DAY TWENTY SEVEN Spas and Postmen

After two days in medieval Germany, the Race Marshal and I decided that we should take advantage of Mulhausen being a spa town. There was the option of leaping on the Harley and roaring down to Bad Hersfeld for a glass or two of the spa water which contains a high concentration of Glauber's Salt. Johann Rudolf Glauber identified the potent laxative qualities of this salt in 1625 and named it sal mirabilis. That was tempting but I wondered how steady the Harley would be on the way back, so we settled instead for Sauna World at the local thermal baths where we shuffled between the lemon sauna (80°C), sanarium (60°C), vaporisation sauna (95°C), log cabin sauna (90°C), fireplace sauna (110°C), Ruusu® sauna (85°C) and the steam bath (47°C).


There was a certain amount of trauma: we were offered robes and sandals but it seemed churlish to accept when others were not. In any case, it is verboten to wear anything in a sauna or steam room in Germany, other than a towel. We passed on the opportunity of plunging into the icy Tauchbecken – a certain way to cardiac arrest. Germans do love spas. When Goethe was taking the waters in Marienbad, spas were a privilege of the moneyed classes. Then in the 1970s, with state sponored medical insurance footing the bill for everyone, spa towns proliferated. Postmen, for example, were entitled to take eine Kur twice a year – a few weeks enjoying the waters, steaming and saunaing as a perk of being a civil servant. By 1981, over 6 million Germans a year were regular Kurgaste. Central and southern Germany, the hilly part, had around two hundred Kurorte in the late 1970s. And vocabulary developed around the phenomenon: your Kurarzt would prescribe Kurtherapie, which might include a Kurdiat; instead of dining, you would be sent to walk in the Kurpark until the evening Kurkonzert began. And, perhaps, on your walk you would find Kurschatten and then go with your new love to the Kurhaus to dance. The spa town in England that I know well is Droitwich, birthplace of Edward Winslow, one of the Pilgrim Fathers. From the south of Droitwich, descending at an angle of 45 degrees, runs a seam of salt and under the town it hits a seam of impermeable clay coming in at an angle from the north. The result is that the water table under Droitwich is incredibly salty. The Romans siphoned up the brine and evaporated out the salt in huge pans. Legionnaires were paid with salt – sal - hence salary. Salt extraction continued until the twentieth century with two consequences: because the evaporating rooms were so hot, no-one wore clothes and there is said to be much shared DNA in Droitwich; and secondly, the High Street sank down and down as the water table dropped. These days, you can walk into the bar of the Red Lion, which is on the first floor of the pub, from ground level.

» **Stored items**:

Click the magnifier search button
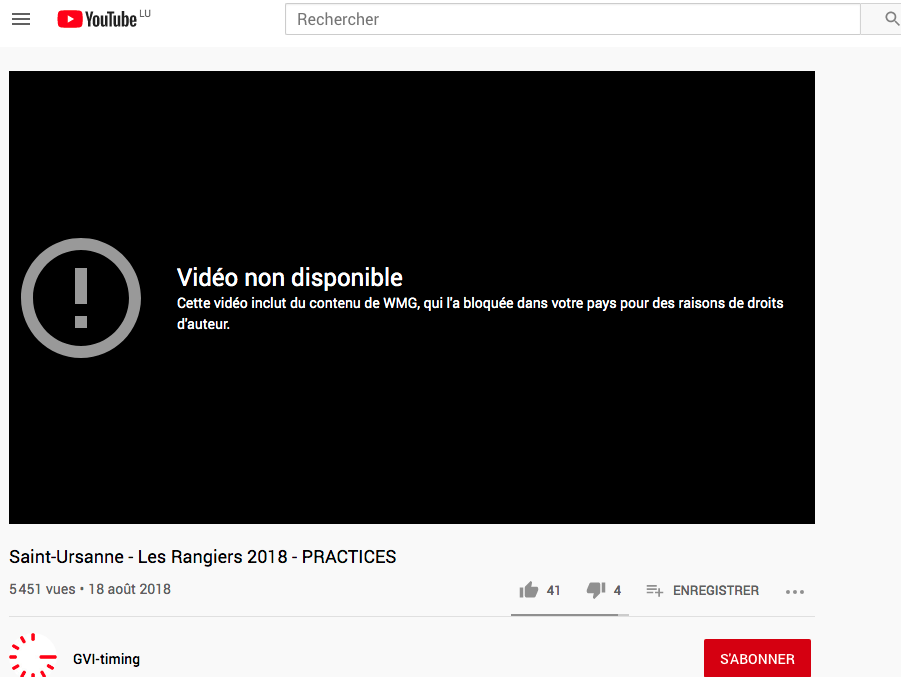The width and height of the screenshot is (901, 677). 892,19
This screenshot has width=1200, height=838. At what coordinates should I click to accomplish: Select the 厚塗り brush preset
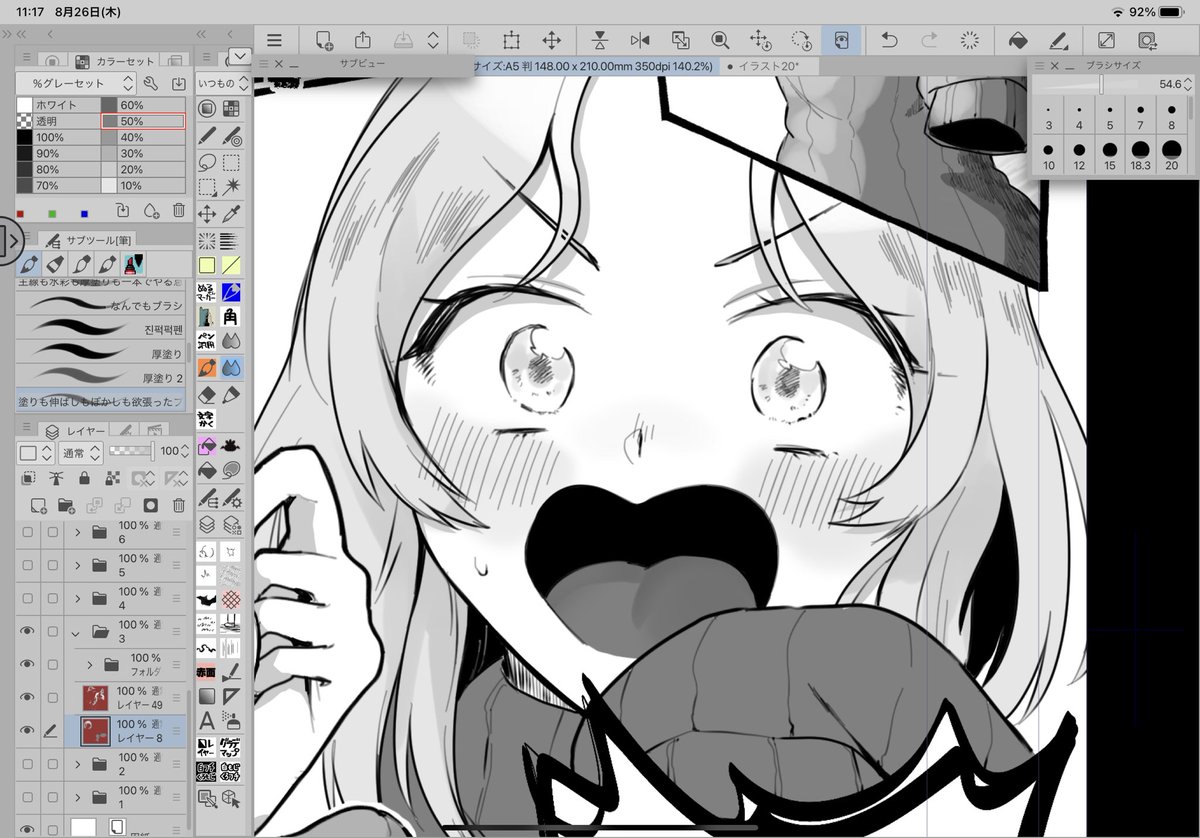click(x=100, y=353)
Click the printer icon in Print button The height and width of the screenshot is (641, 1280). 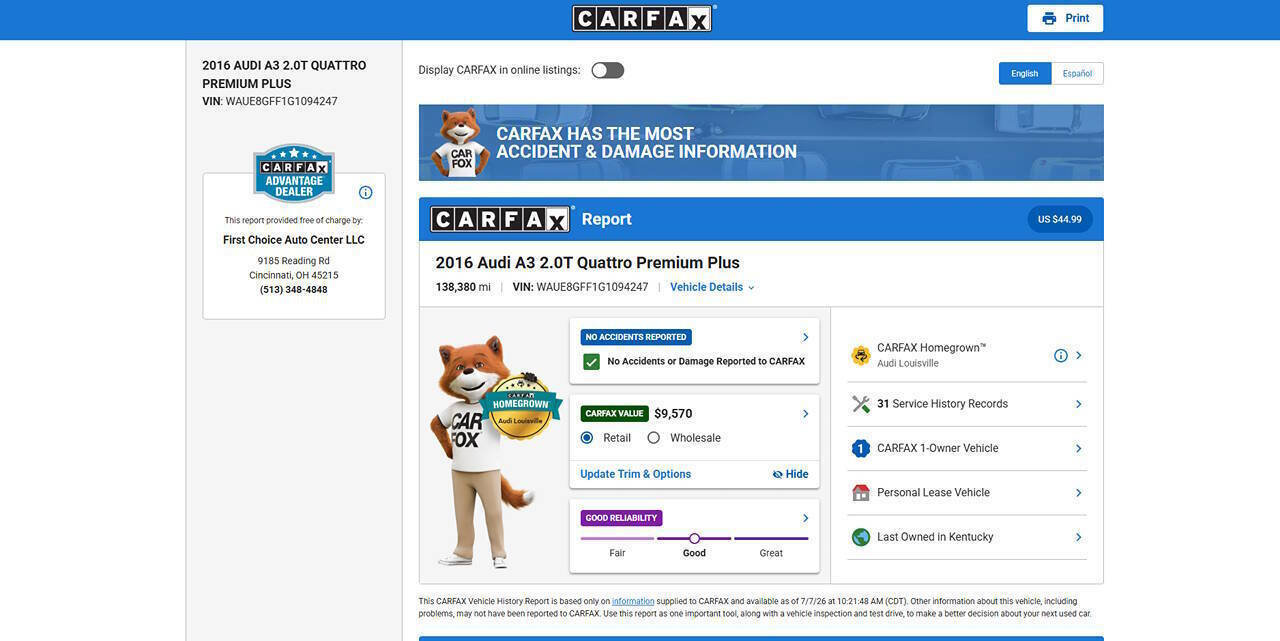click(1049, 18)
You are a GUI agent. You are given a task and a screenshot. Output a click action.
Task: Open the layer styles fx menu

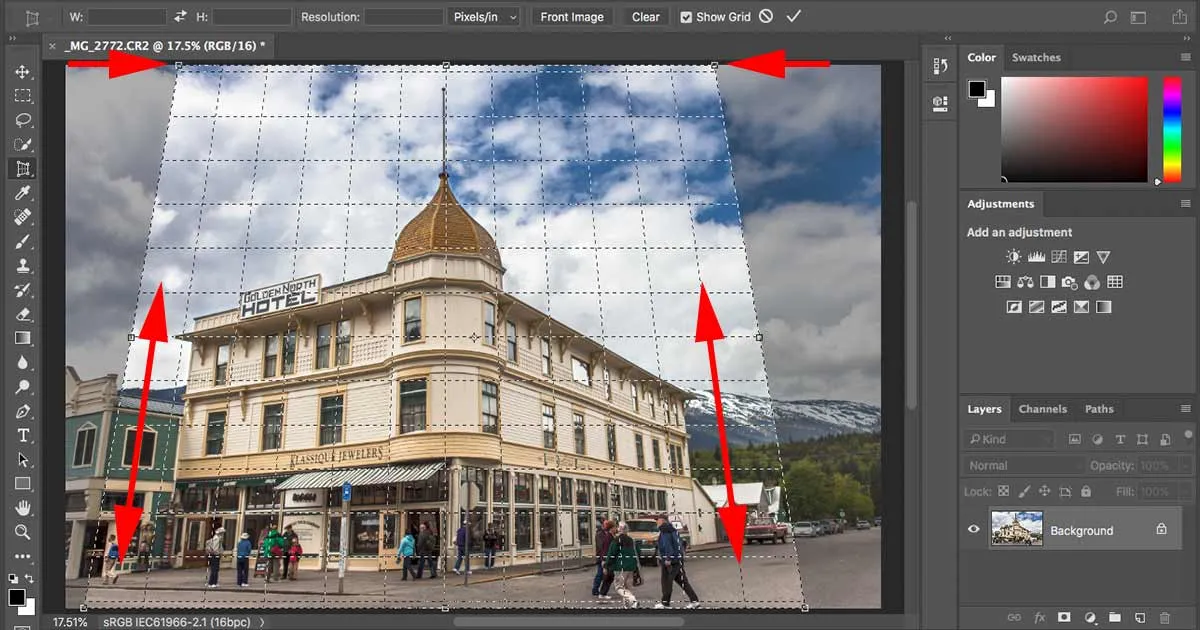1039,617
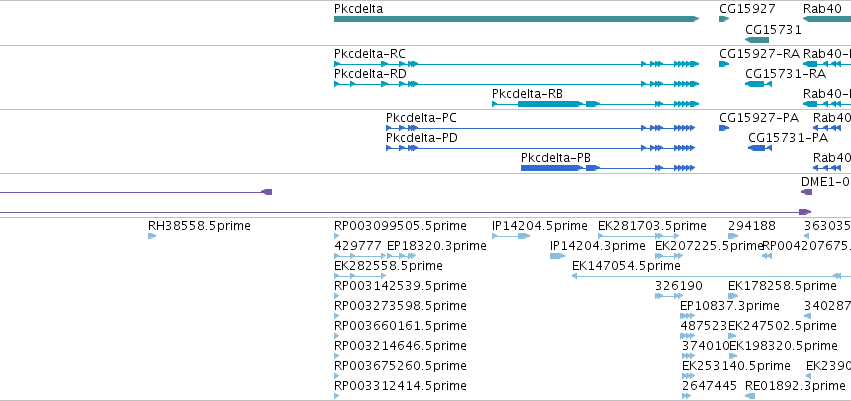Select the EK147054.5prime long EST line
Viewport: 851px width, 401px height.
point(700,276)
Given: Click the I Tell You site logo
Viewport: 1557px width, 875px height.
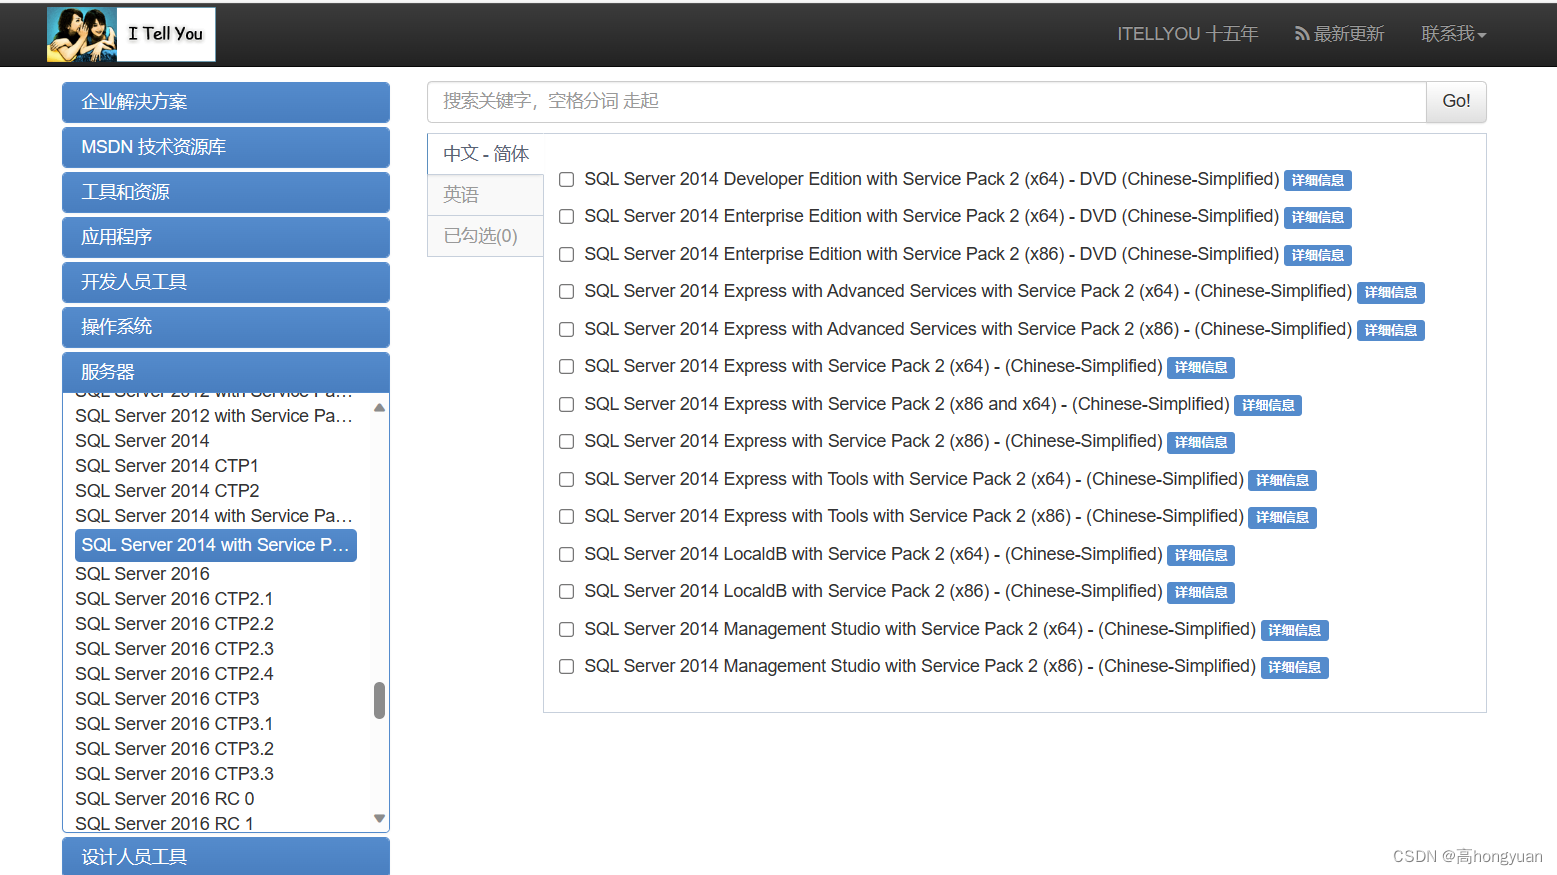Looking at the screenshot, I should click(x=129, y=33).
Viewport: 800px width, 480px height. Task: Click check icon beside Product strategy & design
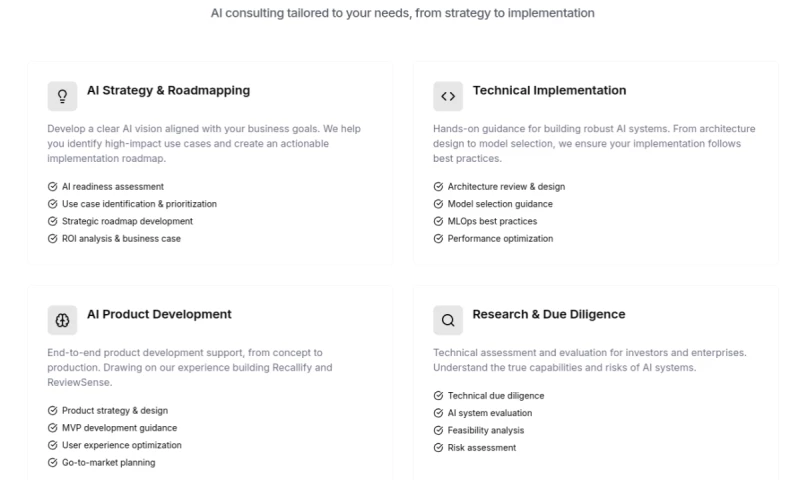(x=52, y=411)
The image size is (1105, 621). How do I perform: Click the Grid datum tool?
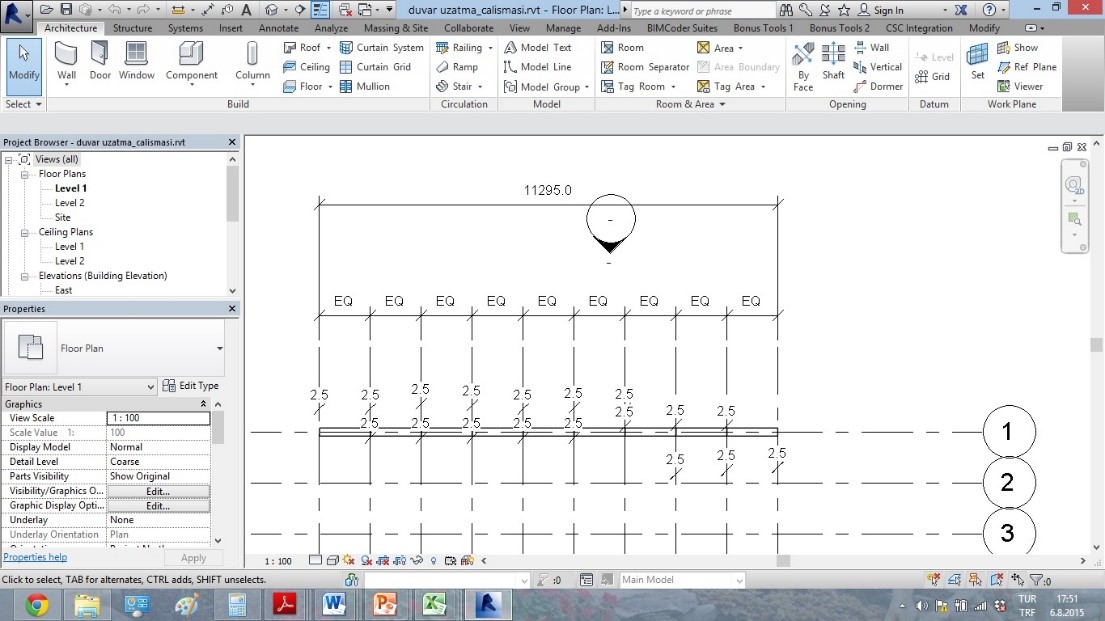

» **WORK INSTRUCTIONS**: Copy the Spas and Postmen text from "DAY TWENTY SEVEN" to "steam bath (47°C).", swapping "Harley" for "motorbike".

» **EXERCISE SOLUTION**:
DAY TWENTY SEVEN Spas and Postmen

After two days in medieval Germany, the Race Marshal and I decided that we should take advantage of Mulhausen being a spa town. There was the option of leaping on the motorbike and roaring down to Bad Hersfeld for a glass or two of the spa water which contains a high concentration of Glauber's Salt. Johann Rudolf Glauber identified the potent laxative qualities of this salt in 1625 and named it sal mirabilis. That was tempting but I wondered how steady the motorbike would be on the way back, so we settled instead for Sauna World at the local thermal baths where we shuffled between the lemon sauna (80°C), sanarium (60°C), vaporisation sauna (95°C), log cabin sauna (90°C), fireplace sauna (110°C), Ruusu® sauna (85°C) and the steam bath (47°C).